C’est entendu, mais c’est entendu chaque fois : dans cette campagne présidentielle, on n’a pas beaucoup parlé de culture. Bon. Mais parler de culture, c’est quoi ? de quoi se satisferait-on s’il fallait juger qu’enfin, on en a bien parlé ?

En réalité, il y a deux manières de parler de culture. La première, quoiqu’on en dise, est présente dans la campagne. Elle est même surabondante. Elle consiste à égrener un chapelet de mesures que le candidat promet d’appliquer, et, ce qui est encore plus net cette fois-ci que dans les campagnes précédentes, que le monde de la culture, amateurs et professionnels, attend du président à venir. La culture est sectorisée, et le candidat comme ses interlocuteurs font comme s’il s’agissait de désigner un ministre de la culture.

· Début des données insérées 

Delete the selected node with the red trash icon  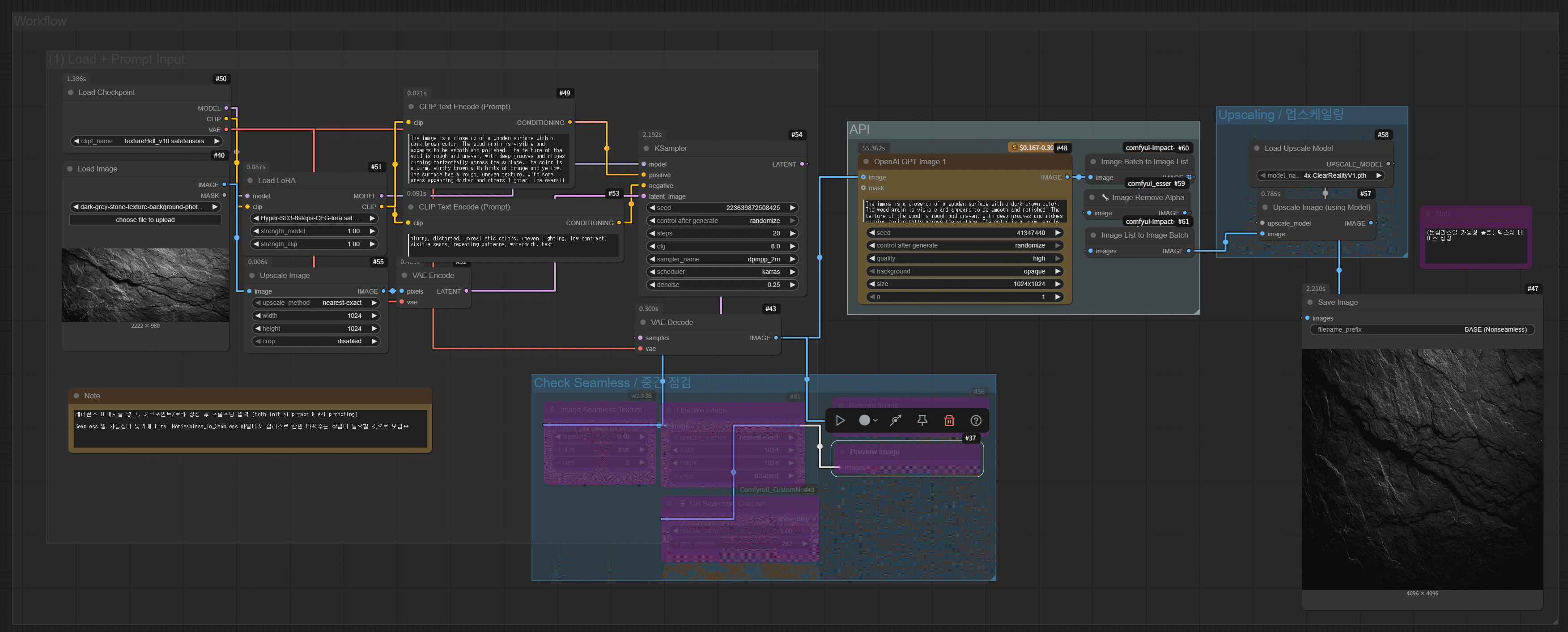(949, 420)
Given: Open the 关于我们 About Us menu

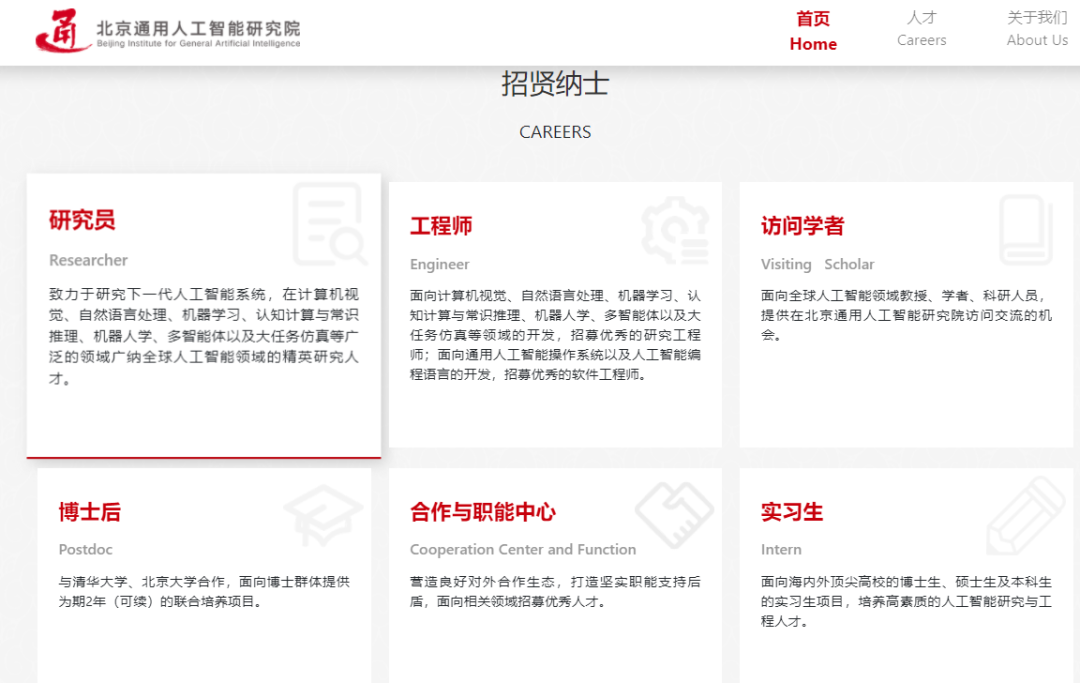Looking at the screenshot, I should (x=1037, y=29).
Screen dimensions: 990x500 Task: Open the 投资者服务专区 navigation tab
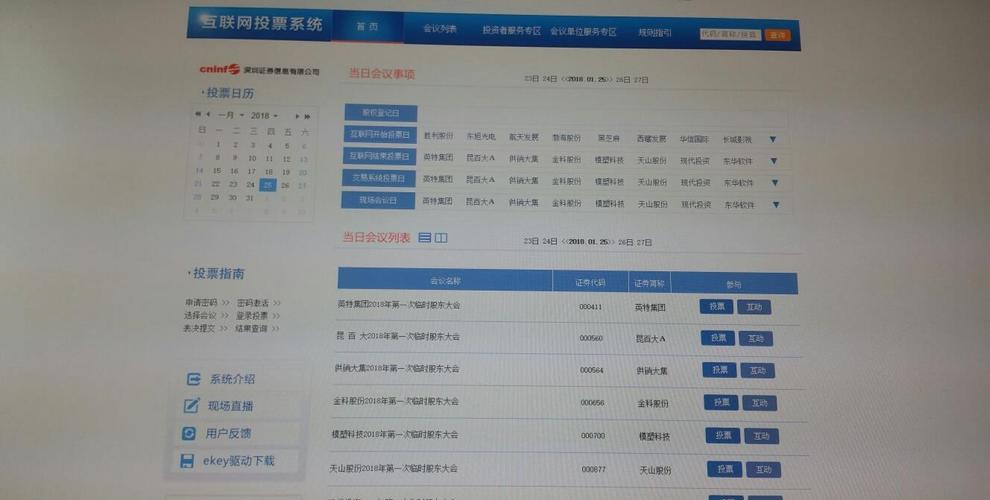coord(511,30)
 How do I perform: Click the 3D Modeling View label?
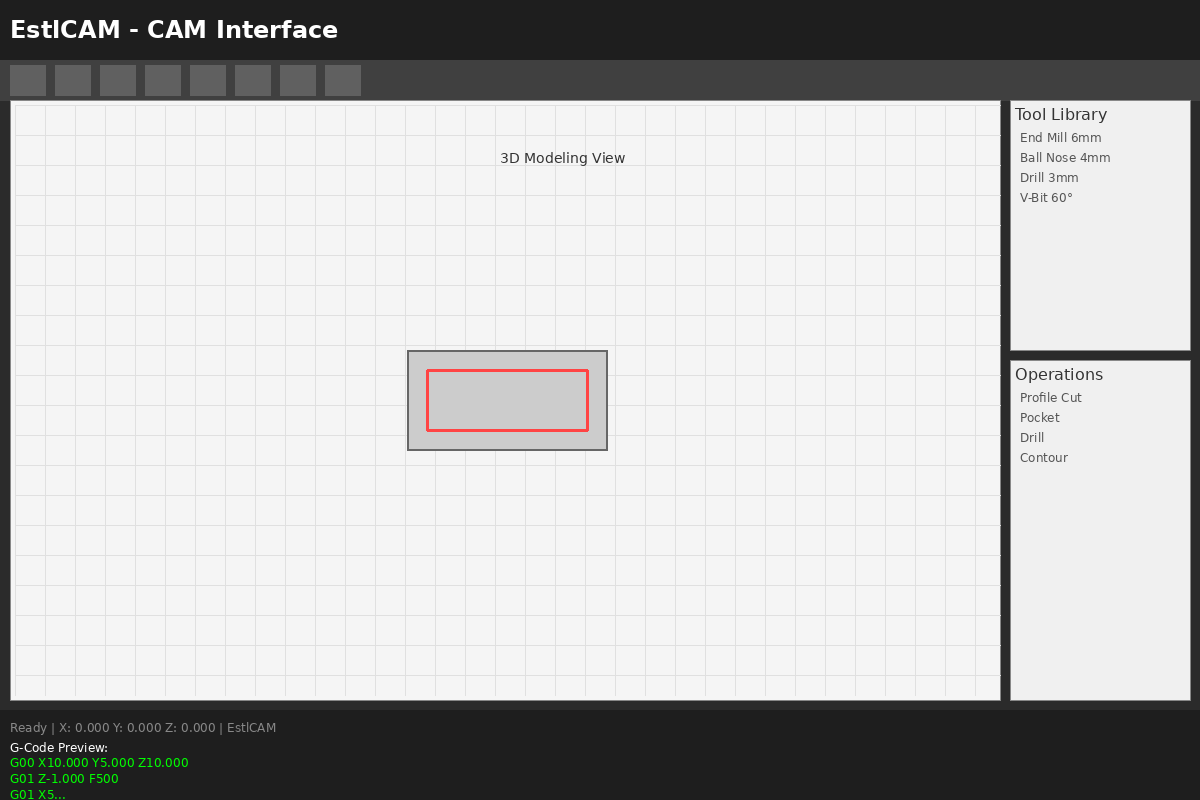(562, 158)
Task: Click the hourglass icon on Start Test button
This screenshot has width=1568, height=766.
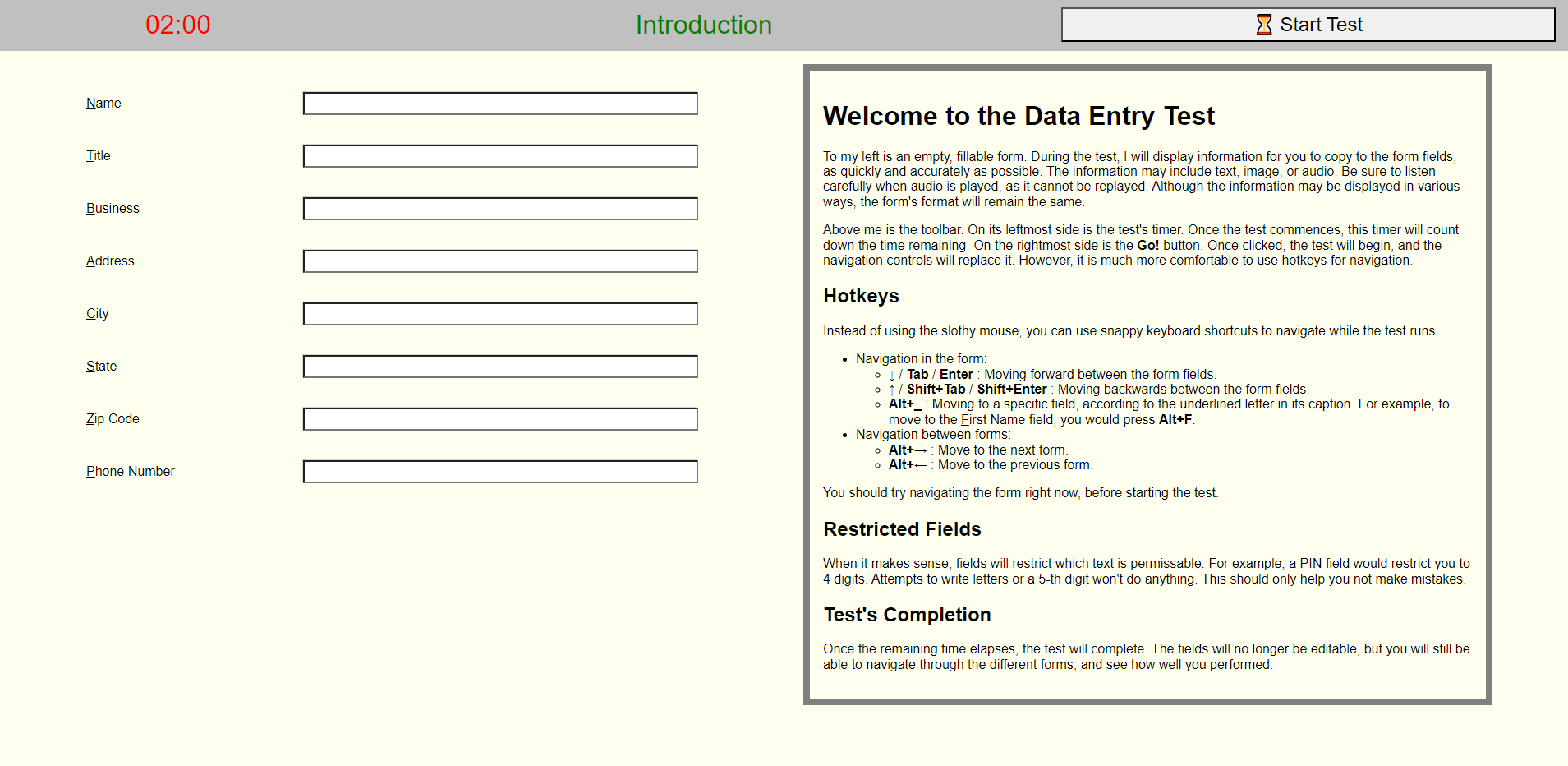Action: coord(1262,24)
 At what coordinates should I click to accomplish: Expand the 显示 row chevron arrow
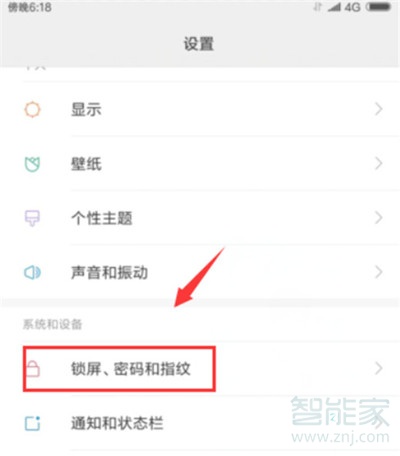(378, 109)
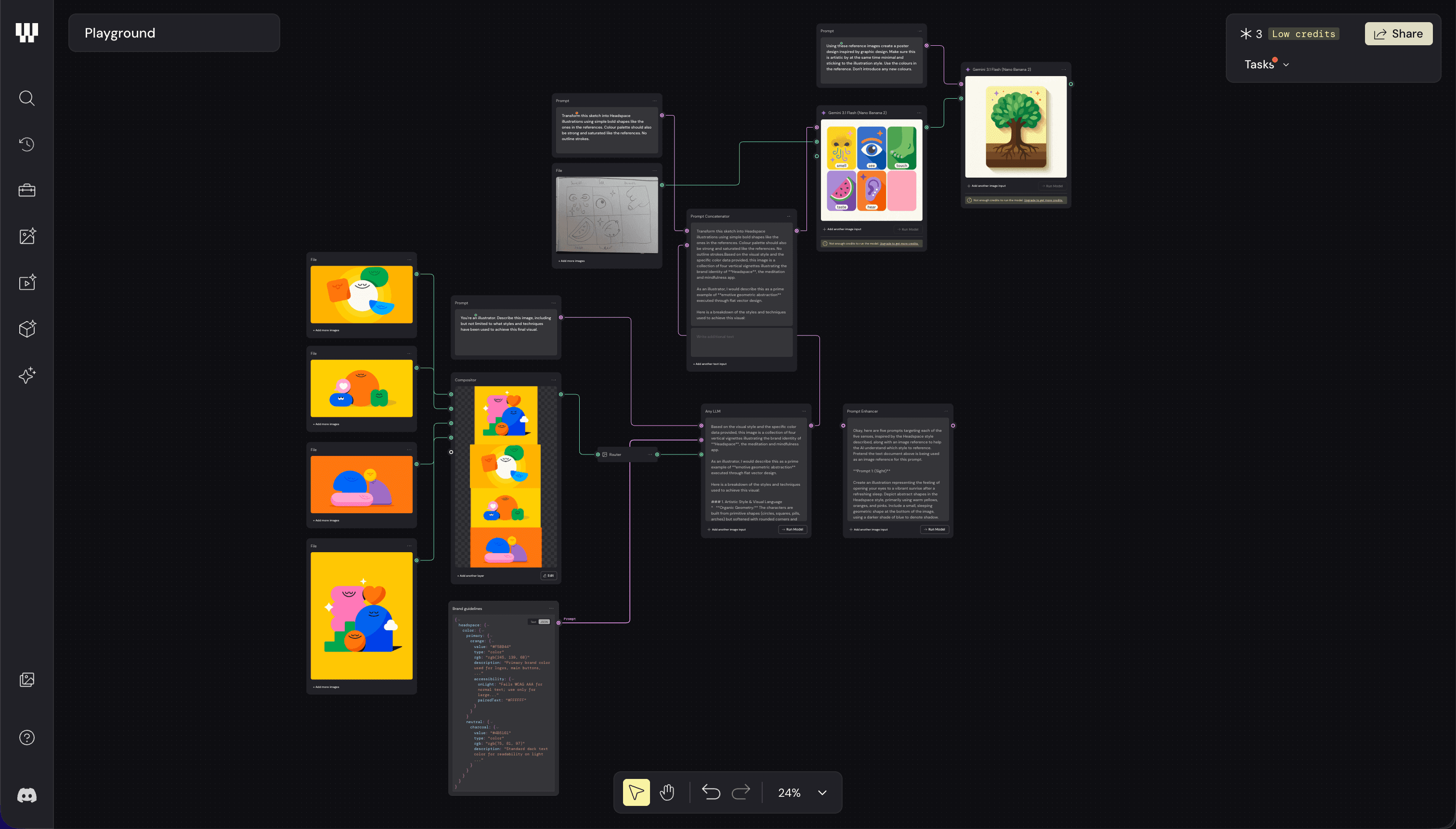The height and width of the screenshot is (829, 1456).
Task: Open Compositor node three-dot menu
Action: click(x=554, y=380)
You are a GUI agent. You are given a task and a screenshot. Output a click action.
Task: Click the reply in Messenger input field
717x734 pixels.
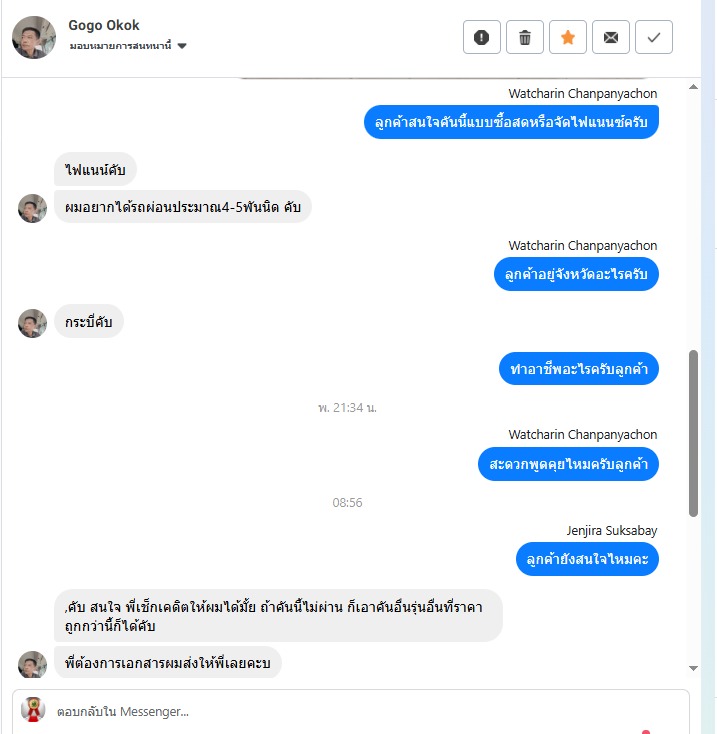click(x=351, y=712)
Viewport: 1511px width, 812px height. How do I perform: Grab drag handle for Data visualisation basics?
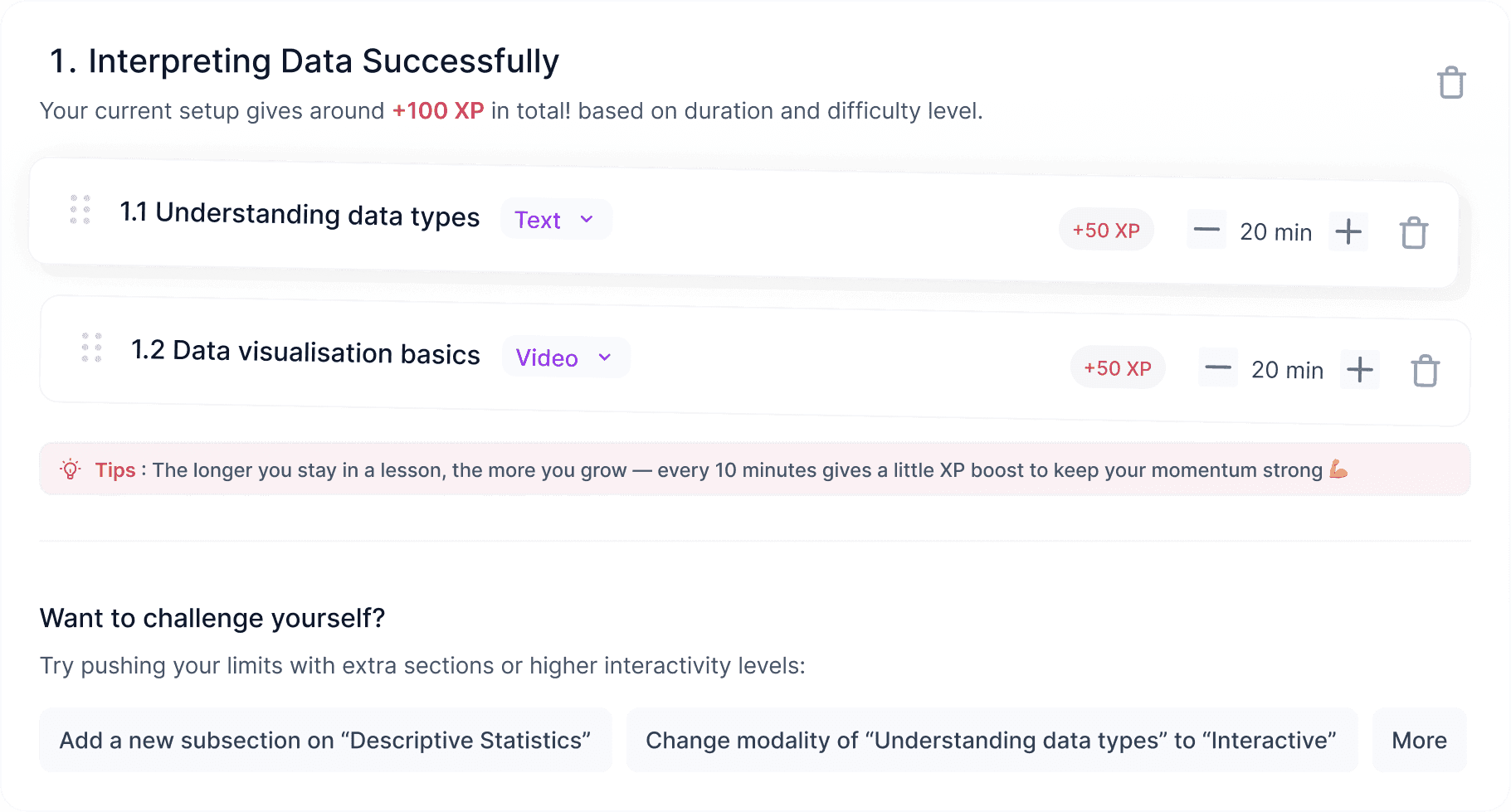[x=91, y=347]
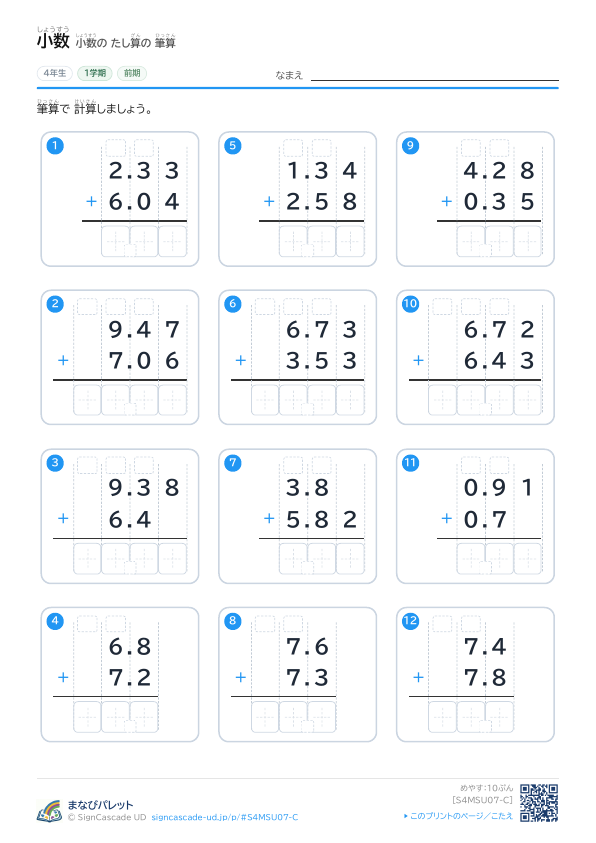Viewport: 596px width, 843px height.
Task: Click the blue number 9 problem badge
Action: [411, 146]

Et puis, il y a une autre manière de parler de culture : celle qui pose les enjeux de société liés à la place de la culture dans la vision du monde qu’exprime un candidat à la magistrature suprême. Et là, en effet, nous sommes loin du compte. De quoi s’agit-il ? qu’on nous dise la place relative des valeurs dans la société qu’on propose de bâtir. Quelle place pour l’économie, quelle place pour la solidarité, pour le vivre ensemble, pour la culture. En cela, on peut dire en effet que la culture n’a pas été assez présente dans la campagne.